В «Школьниках» сцены, которые выбирает память Олега Павлова, оказываются сцеплены по индивидуальному закону избирательного воспоминания: снова работает память на унижение, на бессмысленную жестокость, свою неуклюжесть, какую-то ненужность этому миру, на бессмысленность рядом происходящего. Вот сцена первая — первый класс, мама ввела мальчика в класс посреди урока, дети засмеялись — очкарик, а потом, на переменах, увальню первоклашке приходилось драться, отчаянно защищая себя от насмешек… Отсюда попадаешь в небольшую сцену-сюжет о том, как появился друг, тот самый, кто бил его в школьном коридоре, с которым теперь украдкой они пьют вино у него дома и враньем скрывают следы преступления, а потом вдруг все оборачивается детским предательством и детским примирением перед страхом вызова родителей в школу. И следующая сцена, сцепившаяся с предыдущей страхом — перед директором, трусливым ожиданием, что какой-то очередной школьный проступок раскроется и ничего никому нельзя будет объяснить, что все не так и все несправедливо…

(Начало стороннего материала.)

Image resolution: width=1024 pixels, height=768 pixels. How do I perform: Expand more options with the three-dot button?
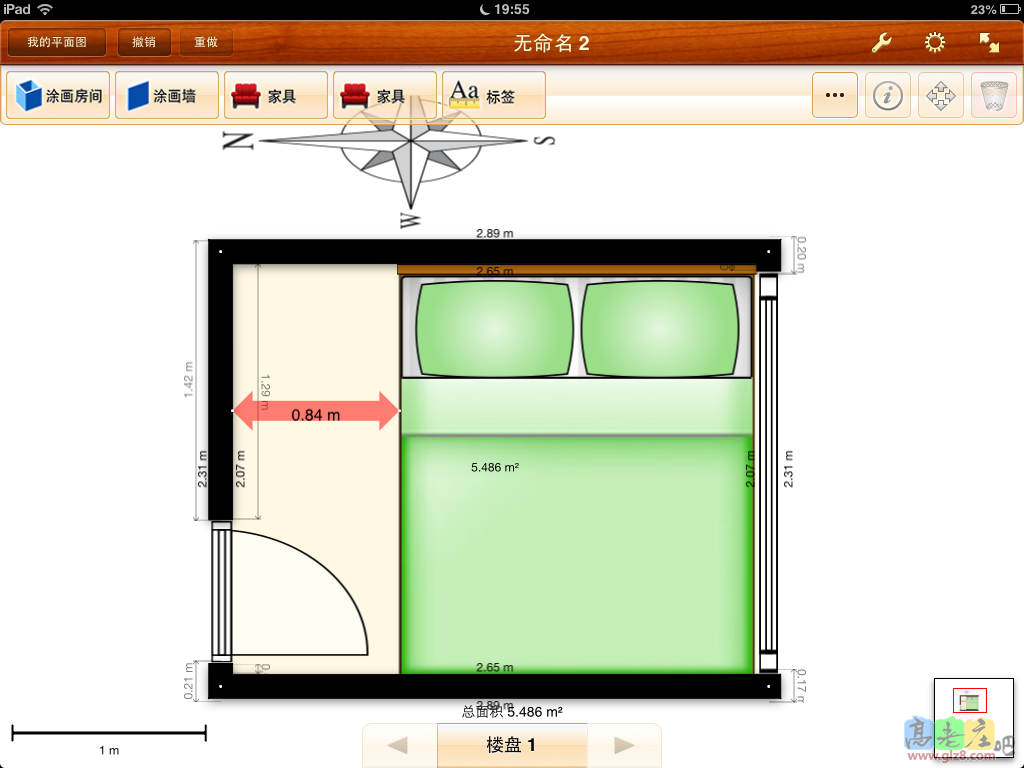pyautogui.click(x=835, y=96)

Повесть разделена на шесть главок-частей. В каждом отрывке — фрагмент пейзажа этой школьной и околошкольной жизни. Свибловские окраины, школы «татарская» и «русская», дворовые компании, народец, что шел или в армию, или в тюрьму. И еще одна детская случайная привязанность к старшему мальчику, который спас от побоев, а потом — снова неловкость и нескладность отношений… В главке следующей история о школьной сторожихе и ее дочери-дурочке, о том, как в школьном дворе повесил кто-то их бесхвостую дворнягу. Ситуативные портреты учителей, в которых самым важным штрихом — их подневольность и бессилие. Сцены школьных обычаев: пионерская линейка, собрание, обязательный доклад о пионере-герое; и сцены послешкольного «досуга»: мены-обмены жвачек-значков у иностранцев на ВДНХ; и еще одно, видимо страхом вспоминаемое, — кража, что как-то сошла с рук…
Все эти сцены нанизаны на детское чувство затравленности, своей неуместности, жалкости собственного бытия… И меня все время преследует эта странность: казалось бы, воспоминания эти принадлежат тому, кто уже приобрел телескоп и научился разглядывать и описывать иные миры (об этом точно свидетельствует мастерство письма), но он все еще не может совладать с желанием — кому-то пожаловаться и выговорить то, что детский мир был несправедлив к нему, а он сам был обидчив и неуклюж.
Но дело не только в этом, он чувствителен к метафизическому — к тому бессмысленному течению времени, в которое погружено его детство. Сам автор довольно точно назвал это время «бездвижным»…
Говоря о прозе Олега Павлова, часто вспоминают Платонова. Столь ли очевидно это сближение? Платоновская дистанция по отношению к миру — бесконечно велика, его взгляд отчужден и безжалостно фиксирует мертвые формы жизни. Его рассказчик не способен стать соучастником происходящего. Олег Павлов скорее страдающий заложник того бессмысленного мира, который он описывает в своих рассказах, в своих романах. Павловский герой, с одной стороны, не может расположиться в этом мире, он испытывает тошноту и всевозможные несчастные чувства, с другой стороны — он и не может выйти из него, занять ту точную дистанцию, которая, возможно, дает освобождение.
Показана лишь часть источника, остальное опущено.